**Exercise description:** Nothing but the lines from the one containing "Adjust the Project" through the last line of the data below should be returned, each copied exactly.

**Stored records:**
^^^^^^^^^^^^^^^^
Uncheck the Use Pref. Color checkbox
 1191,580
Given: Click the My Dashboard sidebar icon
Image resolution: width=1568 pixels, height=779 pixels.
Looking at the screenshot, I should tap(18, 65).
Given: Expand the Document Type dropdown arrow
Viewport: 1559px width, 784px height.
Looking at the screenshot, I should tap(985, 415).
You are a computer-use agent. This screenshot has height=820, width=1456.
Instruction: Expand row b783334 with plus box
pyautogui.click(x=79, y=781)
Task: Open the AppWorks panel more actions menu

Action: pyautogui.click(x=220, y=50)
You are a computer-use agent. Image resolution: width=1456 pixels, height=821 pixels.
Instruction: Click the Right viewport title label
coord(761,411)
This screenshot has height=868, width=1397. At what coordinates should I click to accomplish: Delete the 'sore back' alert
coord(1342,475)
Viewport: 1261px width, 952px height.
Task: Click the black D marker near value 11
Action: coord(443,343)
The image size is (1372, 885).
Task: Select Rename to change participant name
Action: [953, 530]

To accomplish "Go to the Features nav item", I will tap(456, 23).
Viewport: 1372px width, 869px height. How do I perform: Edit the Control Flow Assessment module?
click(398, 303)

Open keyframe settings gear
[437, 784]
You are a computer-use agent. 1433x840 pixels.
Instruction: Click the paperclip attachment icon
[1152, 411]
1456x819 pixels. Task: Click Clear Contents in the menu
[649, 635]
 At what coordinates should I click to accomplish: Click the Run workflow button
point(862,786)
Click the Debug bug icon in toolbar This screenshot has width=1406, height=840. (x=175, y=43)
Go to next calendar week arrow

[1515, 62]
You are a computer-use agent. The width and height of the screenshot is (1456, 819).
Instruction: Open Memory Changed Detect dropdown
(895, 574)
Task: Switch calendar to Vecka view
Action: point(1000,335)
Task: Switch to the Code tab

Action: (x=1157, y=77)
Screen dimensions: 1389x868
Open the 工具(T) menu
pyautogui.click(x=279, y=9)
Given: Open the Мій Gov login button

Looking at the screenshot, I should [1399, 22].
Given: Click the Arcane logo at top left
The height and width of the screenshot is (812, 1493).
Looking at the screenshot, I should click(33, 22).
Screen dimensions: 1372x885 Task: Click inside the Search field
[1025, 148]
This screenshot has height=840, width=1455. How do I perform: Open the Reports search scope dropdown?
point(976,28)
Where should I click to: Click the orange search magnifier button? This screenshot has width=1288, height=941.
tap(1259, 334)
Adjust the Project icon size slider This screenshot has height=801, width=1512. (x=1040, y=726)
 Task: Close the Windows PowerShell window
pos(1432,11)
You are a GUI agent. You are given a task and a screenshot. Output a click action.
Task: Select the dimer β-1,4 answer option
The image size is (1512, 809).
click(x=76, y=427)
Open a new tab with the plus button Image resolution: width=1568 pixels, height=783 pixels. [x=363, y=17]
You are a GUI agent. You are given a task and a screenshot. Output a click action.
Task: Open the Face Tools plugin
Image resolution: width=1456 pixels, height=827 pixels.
^^^^^^^^^^^^^^^^
**Solution below:**
Adjust the Project icon size slider This screenshot has height=801, width=1512. (x=1040, y=726)
 Task: Close the Windows PowerShell window
pos(1432,11)
You are a GUI agent. You are given a task and a screenshot. Output a click action.
Task: Select the dimer β-1,4 answer option
The image size is (1512, 809).
click(x=76, y=427)
Open a new tab with the plus button Image resolution: width=1568 pixels, height=783 pixels. [x=363, y=17]
You are a GUI agent. You are given a task and a screenshot. Output a click action.
Task: Open the Face Tools plugin
Image resolution: width=1456 pixels, height=827 pixels.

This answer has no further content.